[Word and item position data]
+===+

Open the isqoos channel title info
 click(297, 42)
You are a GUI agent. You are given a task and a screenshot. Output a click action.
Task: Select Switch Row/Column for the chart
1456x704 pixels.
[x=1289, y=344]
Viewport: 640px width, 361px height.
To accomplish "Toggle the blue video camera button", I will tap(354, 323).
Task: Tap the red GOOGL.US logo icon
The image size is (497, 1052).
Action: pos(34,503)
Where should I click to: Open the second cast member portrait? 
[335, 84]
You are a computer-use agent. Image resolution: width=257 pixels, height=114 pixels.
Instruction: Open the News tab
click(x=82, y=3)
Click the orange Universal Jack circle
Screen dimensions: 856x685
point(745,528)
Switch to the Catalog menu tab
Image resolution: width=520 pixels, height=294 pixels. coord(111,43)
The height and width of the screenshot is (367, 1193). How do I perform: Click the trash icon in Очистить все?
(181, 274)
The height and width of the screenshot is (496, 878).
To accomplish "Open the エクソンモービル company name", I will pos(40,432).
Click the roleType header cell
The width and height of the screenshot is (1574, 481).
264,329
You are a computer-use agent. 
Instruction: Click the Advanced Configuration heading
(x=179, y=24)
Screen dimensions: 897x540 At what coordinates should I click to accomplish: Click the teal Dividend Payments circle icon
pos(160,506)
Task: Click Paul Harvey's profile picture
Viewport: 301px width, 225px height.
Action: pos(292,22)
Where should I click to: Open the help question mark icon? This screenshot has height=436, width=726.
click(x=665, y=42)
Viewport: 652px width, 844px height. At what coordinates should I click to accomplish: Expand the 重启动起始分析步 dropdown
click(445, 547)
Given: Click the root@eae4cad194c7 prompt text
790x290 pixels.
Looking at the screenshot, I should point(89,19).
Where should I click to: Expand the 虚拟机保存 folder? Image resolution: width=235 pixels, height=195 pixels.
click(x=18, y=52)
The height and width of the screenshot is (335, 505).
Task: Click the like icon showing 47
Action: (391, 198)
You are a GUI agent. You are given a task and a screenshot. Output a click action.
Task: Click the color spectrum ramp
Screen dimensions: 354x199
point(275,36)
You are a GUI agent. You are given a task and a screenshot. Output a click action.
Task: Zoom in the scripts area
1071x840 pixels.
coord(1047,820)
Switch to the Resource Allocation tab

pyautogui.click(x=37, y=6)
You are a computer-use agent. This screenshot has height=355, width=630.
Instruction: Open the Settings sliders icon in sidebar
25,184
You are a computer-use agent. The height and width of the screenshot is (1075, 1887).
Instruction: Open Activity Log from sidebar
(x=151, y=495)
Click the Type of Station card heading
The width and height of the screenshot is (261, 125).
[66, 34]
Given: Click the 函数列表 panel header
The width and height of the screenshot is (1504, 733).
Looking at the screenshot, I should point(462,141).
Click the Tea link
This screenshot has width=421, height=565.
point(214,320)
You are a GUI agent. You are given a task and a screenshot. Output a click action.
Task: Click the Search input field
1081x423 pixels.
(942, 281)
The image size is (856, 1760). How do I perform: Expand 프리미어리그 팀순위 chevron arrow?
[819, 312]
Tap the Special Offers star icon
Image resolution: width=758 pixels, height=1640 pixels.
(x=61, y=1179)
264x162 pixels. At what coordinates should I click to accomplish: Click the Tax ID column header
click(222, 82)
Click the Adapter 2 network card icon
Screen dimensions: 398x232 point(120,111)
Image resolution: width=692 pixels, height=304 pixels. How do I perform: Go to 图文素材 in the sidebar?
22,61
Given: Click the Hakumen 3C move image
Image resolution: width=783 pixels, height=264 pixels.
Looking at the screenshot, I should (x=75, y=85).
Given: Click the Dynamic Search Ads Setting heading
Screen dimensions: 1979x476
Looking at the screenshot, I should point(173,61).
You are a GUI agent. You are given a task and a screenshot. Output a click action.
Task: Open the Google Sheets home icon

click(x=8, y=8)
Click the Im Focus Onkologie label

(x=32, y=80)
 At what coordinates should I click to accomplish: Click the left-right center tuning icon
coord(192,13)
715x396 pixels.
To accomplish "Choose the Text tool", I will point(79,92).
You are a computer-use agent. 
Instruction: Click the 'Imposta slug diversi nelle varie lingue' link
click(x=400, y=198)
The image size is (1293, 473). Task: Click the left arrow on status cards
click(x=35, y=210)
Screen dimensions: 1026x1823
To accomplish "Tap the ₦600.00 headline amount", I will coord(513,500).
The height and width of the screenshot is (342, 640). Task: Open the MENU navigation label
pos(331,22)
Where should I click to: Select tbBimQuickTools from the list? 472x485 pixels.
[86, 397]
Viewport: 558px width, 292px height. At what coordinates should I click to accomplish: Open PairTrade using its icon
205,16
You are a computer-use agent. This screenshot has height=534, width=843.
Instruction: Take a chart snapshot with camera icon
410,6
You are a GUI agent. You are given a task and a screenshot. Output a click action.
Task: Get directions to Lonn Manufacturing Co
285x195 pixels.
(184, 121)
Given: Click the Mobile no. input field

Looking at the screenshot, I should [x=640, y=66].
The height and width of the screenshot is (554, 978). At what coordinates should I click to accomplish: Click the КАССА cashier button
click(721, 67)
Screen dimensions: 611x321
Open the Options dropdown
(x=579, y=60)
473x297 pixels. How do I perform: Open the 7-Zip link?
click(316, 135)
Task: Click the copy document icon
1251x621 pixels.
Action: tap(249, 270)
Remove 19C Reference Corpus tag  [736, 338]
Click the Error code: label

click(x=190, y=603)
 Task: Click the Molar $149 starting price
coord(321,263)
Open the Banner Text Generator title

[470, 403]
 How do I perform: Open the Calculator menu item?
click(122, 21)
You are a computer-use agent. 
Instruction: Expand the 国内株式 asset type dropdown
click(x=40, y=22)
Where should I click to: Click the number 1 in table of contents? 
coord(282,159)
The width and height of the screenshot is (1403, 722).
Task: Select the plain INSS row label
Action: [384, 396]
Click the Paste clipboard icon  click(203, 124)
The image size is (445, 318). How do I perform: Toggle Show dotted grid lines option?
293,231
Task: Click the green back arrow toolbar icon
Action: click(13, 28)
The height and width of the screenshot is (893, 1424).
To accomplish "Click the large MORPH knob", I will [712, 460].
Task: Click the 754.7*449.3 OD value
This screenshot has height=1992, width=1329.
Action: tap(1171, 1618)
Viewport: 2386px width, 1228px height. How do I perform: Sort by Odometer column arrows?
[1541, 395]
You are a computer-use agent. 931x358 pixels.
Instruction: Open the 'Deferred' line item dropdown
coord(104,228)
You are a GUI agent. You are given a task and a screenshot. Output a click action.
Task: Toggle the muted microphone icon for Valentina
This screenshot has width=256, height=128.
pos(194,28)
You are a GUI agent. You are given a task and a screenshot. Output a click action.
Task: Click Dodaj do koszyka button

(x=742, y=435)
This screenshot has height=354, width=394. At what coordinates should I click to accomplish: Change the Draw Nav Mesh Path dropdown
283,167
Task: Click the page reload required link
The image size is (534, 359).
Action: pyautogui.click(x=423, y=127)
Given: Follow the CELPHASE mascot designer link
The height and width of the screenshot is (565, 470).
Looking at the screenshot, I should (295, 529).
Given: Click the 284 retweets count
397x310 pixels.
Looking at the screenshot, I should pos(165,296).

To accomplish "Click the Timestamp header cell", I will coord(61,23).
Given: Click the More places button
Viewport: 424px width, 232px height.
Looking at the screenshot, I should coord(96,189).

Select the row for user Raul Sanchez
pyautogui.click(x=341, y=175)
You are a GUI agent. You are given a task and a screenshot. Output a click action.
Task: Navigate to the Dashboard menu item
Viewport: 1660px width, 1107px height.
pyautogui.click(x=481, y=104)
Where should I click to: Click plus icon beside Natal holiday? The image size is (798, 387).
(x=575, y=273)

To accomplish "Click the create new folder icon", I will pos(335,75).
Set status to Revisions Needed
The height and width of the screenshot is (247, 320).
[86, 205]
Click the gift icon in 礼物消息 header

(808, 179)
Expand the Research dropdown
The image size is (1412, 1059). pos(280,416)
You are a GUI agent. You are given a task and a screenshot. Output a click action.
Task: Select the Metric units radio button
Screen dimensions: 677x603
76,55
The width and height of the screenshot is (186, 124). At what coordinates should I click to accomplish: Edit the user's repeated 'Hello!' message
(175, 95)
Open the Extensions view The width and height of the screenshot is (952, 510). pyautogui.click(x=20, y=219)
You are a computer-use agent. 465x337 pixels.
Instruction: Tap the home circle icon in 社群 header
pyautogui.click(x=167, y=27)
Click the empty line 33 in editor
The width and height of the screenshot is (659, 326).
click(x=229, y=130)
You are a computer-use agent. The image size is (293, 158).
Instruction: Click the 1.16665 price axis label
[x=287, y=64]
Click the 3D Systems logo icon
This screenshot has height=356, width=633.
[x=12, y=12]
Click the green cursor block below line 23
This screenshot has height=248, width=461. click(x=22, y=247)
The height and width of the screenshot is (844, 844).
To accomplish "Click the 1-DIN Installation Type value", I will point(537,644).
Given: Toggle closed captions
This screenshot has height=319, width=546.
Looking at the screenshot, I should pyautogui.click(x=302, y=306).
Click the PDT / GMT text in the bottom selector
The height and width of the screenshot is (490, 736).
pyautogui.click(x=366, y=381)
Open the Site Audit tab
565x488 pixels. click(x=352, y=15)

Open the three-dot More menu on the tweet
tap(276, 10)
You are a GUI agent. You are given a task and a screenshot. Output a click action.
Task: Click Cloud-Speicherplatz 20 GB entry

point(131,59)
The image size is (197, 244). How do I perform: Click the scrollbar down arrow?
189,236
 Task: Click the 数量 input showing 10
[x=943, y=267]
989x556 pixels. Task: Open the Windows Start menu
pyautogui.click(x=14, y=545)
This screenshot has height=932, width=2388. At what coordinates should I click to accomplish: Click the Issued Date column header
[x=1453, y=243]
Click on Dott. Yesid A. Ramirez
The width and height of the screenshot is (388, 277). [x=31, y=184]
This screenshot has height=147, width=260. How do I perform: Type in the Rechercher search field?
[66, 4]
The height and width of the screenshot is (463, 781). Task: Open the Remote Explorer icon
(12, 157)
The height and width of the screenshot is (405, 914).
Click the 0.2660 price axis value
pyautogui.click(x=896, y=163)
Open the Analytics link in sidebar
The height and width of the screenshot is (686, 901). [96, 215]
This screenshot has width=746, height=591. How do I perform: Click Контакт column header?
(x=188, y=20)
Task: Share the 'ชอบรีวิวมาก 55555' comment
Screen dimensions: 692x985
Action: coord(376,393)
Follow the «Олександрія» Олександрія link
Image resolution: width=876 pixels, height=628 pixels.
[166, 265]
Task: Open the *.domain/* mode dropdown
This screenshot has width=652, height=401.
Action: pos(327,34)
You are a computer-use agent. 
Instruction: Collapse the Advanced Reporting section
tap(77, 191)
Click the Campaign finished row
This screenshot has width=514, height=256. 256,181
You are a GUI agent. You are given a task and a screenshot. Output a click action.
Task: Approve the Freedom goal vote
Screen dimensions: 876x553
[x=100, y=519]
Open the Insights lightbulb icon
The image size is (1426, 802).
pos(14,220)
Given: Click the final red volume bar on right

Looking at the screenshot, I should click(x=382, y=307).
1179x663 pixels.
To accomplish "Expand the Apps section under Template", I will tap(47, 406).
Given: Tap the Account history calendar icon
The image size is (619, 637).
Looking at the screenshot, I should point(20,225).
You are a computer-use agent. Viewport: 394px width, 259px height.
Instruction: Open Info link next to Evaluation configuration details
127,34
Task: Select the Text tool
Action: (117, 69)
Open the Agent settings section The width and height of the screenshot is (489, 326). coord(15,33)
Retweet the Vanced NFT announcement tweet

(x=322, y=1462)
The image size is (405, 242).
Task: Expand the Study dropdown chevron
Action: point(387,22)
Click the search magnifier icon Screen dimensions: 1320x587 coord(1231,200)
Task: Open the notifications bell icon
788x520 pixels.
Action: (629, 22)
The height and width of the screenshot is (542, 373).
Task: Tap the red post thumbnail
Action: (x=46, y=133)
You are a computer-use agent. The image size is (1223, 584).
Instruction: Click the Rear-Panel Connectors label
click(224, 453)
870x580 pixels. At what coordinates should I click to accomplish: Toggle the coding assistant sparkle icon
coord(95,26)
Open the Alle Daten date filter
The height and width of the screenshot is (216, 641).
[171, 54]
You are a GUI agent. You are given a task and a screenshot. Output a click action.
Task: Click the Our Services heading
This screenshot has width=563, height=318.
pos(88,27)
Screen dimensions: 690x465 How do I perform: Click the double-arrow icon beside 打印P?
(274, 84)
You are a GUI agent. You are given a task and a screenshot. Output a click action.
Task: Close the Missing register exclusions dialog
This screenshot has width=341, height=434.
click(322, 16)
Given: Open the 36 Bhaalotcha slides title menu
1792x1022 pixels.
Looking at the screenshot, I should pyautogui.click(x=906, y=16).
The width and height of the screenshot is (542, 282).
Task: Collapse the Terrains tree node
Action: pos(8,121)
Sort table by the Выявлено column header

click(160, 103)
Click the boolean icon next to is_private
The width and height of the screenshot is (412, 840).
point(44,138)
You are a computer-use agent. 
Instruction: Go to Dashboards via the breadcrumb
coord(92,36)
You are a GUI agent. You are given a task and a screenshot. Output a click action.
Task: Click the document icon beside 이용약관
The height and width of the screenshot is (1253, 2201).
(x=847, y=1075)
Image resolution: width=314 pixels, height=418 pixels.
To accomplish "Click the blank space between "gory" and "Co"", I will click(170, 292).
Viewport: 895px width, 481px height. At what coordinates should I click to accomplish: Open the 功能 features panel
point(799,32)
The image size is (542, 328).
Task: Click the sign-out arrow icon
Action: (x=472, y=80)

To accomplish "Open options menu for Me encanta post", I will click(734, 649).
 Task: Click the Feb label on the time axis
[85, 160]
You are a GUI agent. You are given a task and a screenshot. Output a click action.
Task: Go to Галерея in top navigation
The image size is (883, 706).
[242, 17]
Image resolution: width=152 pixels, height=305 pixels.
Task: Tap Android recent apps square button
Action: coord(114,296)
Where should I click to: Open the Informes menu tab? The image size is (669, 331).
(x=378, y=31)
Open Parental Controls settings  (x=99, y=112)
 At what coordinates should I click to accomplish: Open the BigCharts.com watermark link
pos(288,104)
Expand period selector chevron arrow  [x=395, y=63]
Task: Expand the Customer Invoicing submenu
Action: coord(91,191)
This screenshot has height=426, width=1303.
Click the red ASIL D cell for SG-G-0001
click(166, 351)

+===+

## Aim of the exercise
Pull out every line of the listing that contains the string "Sort", and copy each such line in full.

## Result
Viewport: 2386px width, 1228px height. How do I perform: Sort by Odometer column arrows?
Sort table by the Выявлено column header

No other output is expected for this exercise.